Everything from the line holding "ارسال دیدگاه (717, 1811)" through the final line of the entries below is to be duplicated exactly, and nothing outside that span.

Start of Data supplied

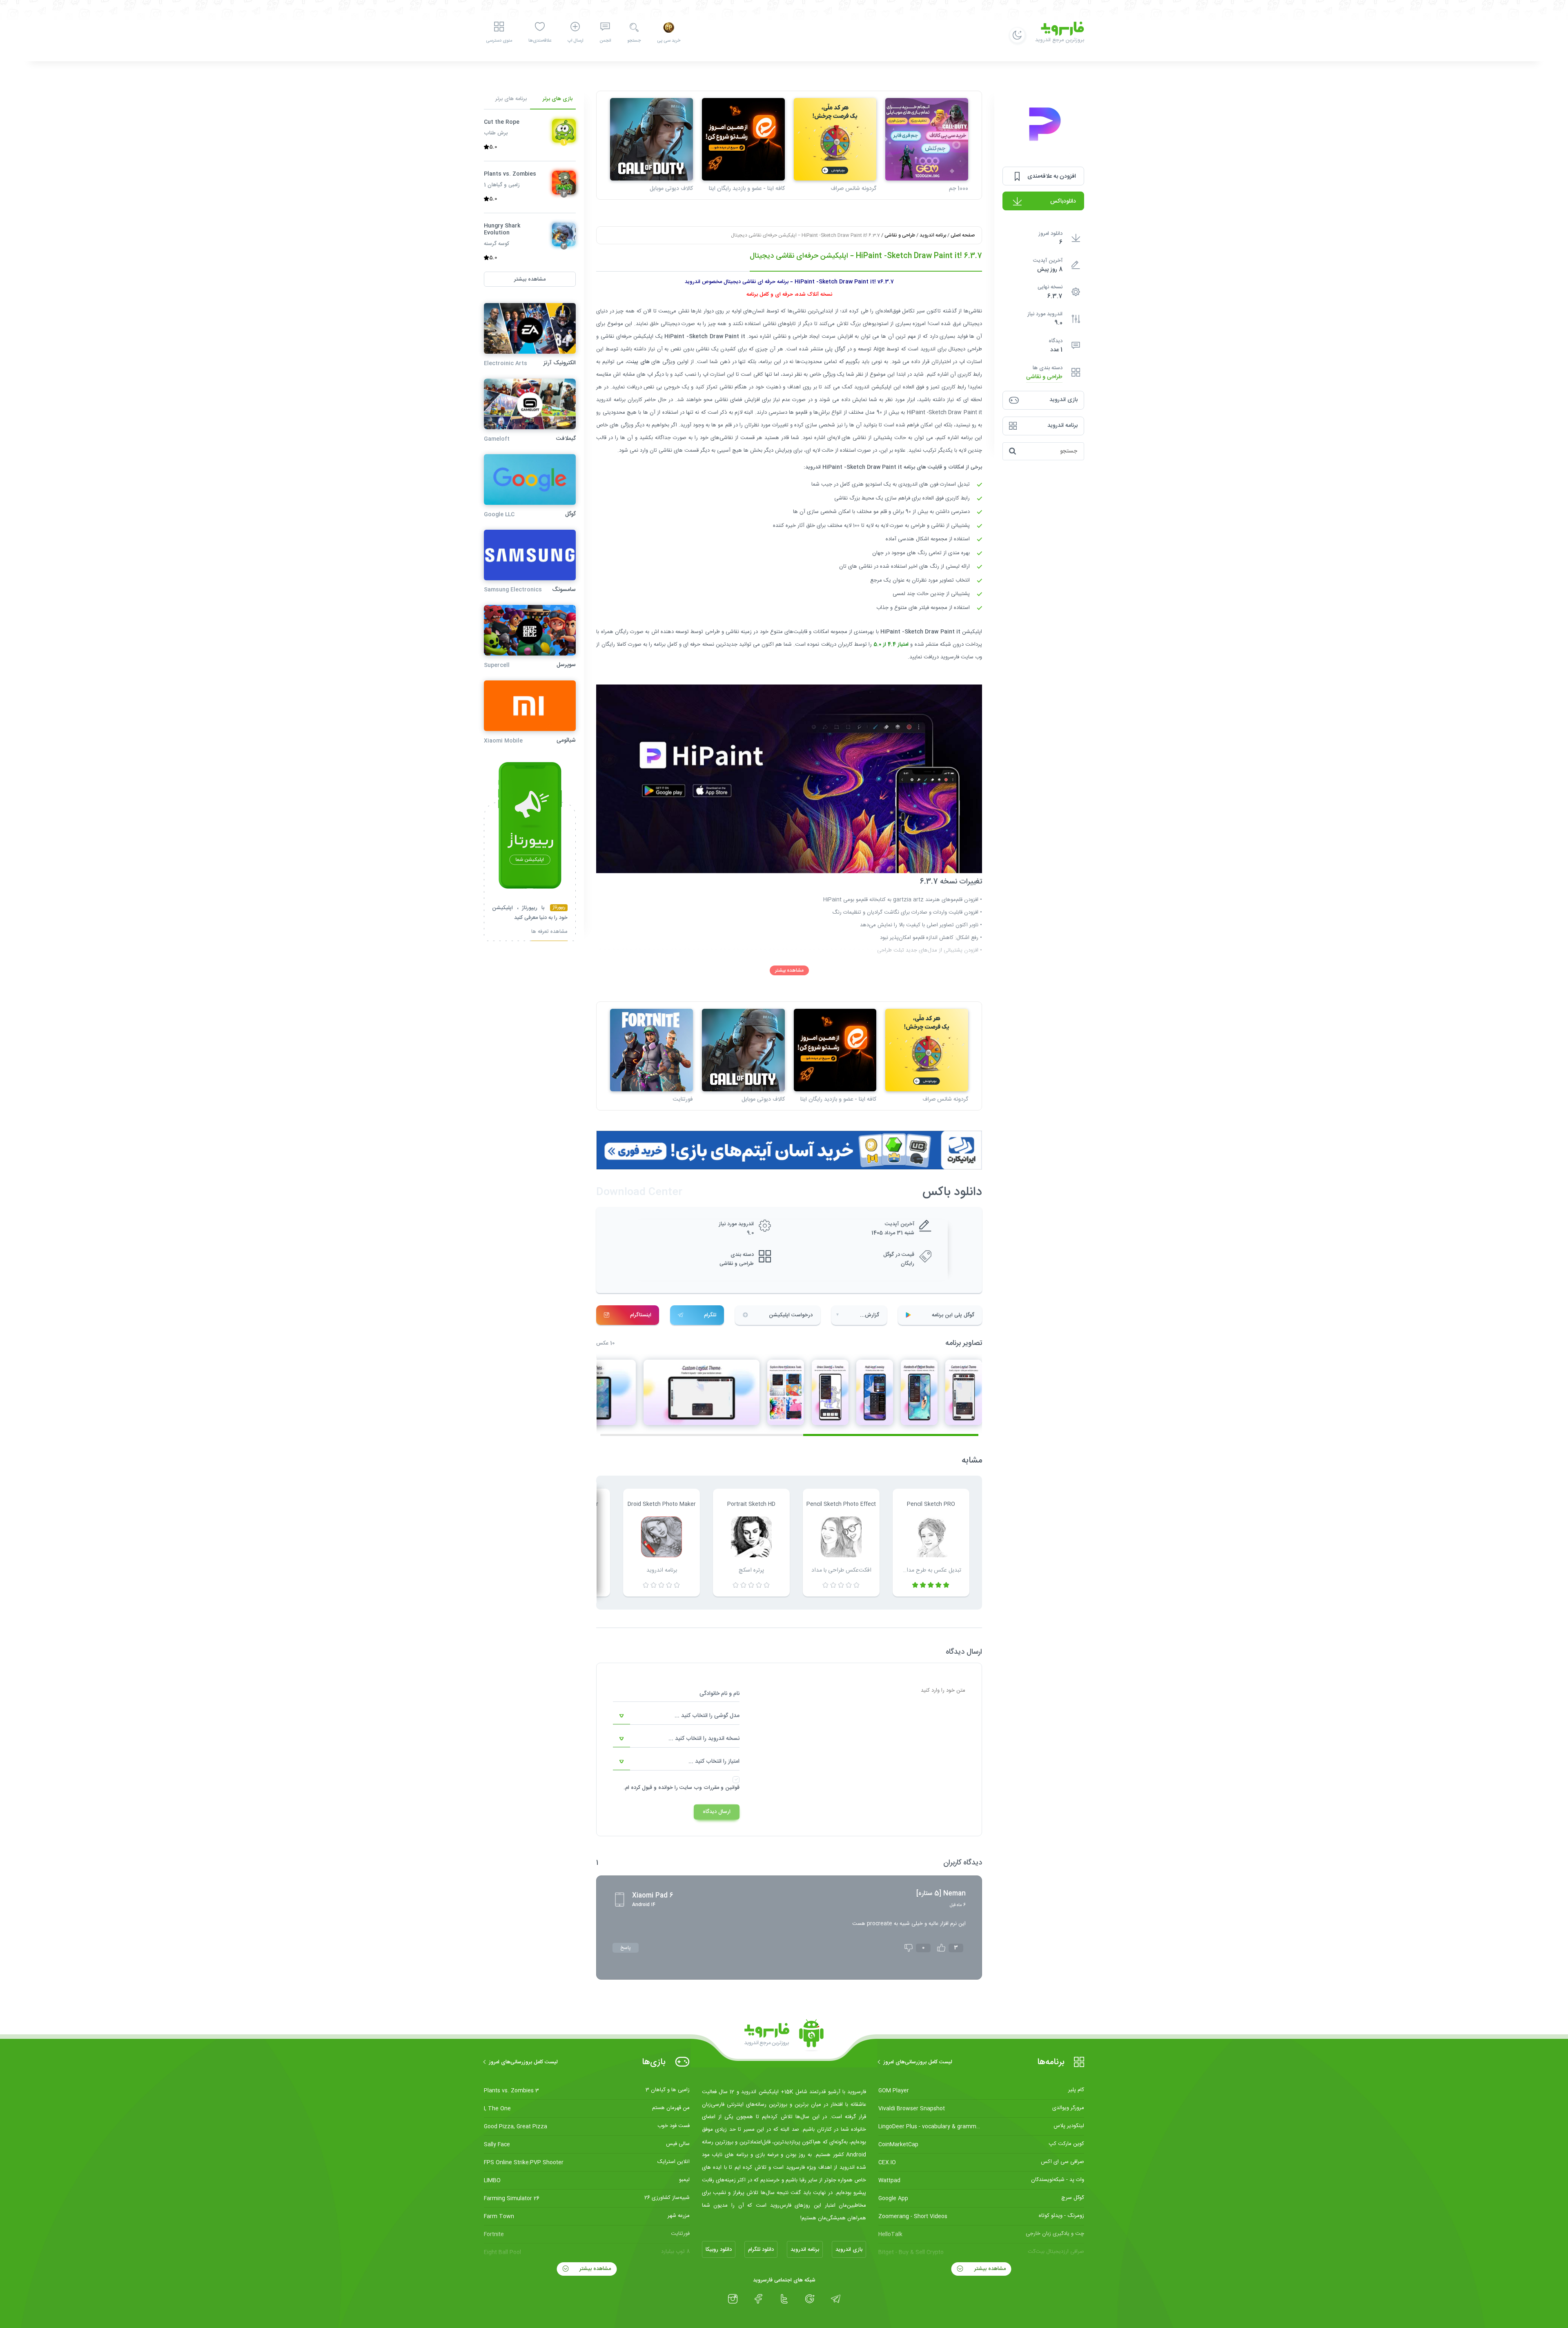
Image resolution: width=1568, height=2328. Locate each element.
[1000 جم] (926, 139)
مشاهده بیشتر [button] (530, 279)
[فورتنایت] (651, 1050)
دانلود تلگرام (761, 2249)
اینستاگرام (640, 1315)
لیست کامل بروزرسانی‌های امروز (917, 2062)
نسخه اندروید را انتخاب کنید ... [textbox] (703, 1739)
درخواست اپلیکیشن (791, 1315)
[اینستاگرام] (732, 2299)
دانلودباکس (1063, 201)
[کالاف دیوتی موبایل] (651, 139)
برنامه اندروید (933, 235)
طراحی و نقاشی (1044, 377)
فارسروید (949, 657)
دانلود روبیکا (719, 2249)
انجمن (605, 41)
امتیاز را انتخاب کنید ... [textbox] (713, 1761)
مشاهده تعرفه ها (549, 932)
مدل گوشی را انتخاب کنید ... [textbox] (707, 1716)
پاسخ (625, 1948)
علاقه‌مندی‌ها (539, 41)
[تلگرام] (835, 2299)
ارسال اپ (575, 41)
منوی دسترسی (499, 41)
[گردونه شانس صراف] (835, 139)
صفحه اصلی (963, 235)
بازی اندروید (848, 2249)
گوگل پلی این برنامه (953, 1315)
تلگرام (710, 1315)
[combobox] (676, 1716)
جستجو (634, 41)
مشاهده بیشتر (789, 970)
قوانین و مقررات (721, 1787)
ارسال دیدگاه (717, 1811)
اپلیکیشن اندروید (872, 387)
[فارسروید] (784, 2035)
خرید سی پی (668, 41)
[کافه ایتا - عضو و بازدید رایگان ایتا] (743, 139)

End of Data supplied

**Answer area**
ارسال دیدگاه (717, 1811)
اپلیکیشن اندروید (872, 387)
[فارسروید] (784, 2035)
خرید سی پی (668, 41)
[کافه ایتا - عضو و بازدید رایگان ایتا] (743, 139)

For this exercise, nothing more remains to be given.